═════ PROVIDED INFORMATION ═════

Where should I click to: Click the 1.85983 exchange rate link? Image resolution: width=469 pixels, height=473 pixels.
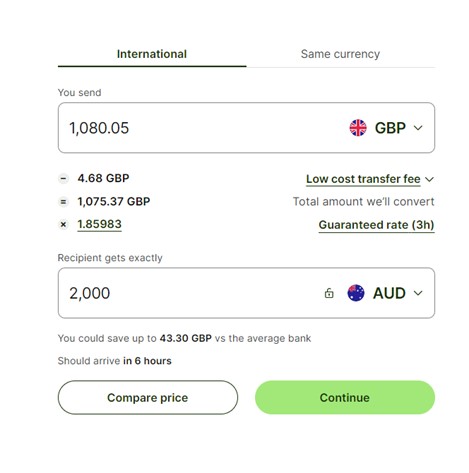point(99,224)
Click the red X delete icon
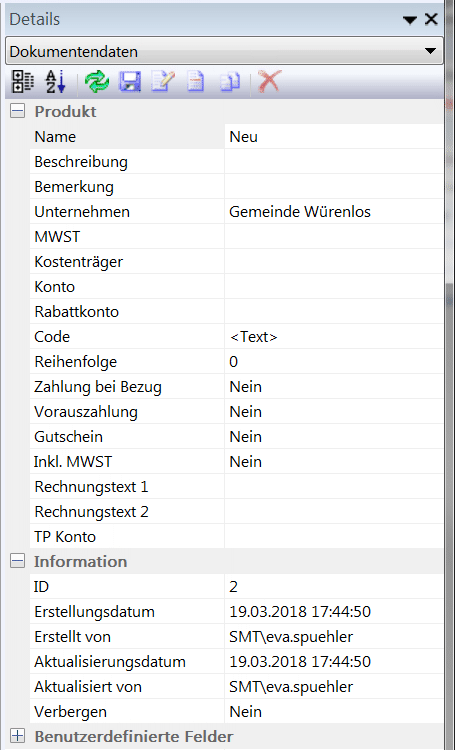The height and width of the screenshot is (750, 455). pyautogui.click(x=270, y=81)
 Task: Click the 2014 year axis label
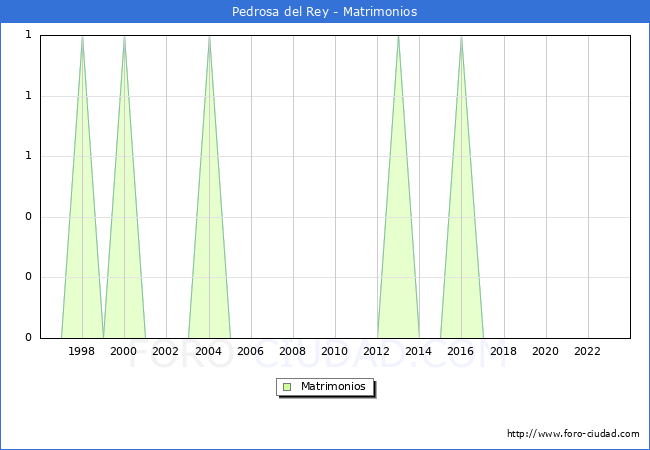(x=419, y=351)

═════

- [WHAT IS BEING ASKED]:
Your output should be the full set of entries above, restated word for word and free of pictures.

- [WRITTEN RESPONSE]:
Where should I click to: Click the 1.85983 exchange rate link? Image resolution: width=469 pixels, height=473 pixels.
point(99,224)
Click the red X delete icon
The height and width of the screenshot is (750, 455). pyautogui.click(x=270, y=81)
 Task: Click the 2014 year axis label
(x=419, y=351)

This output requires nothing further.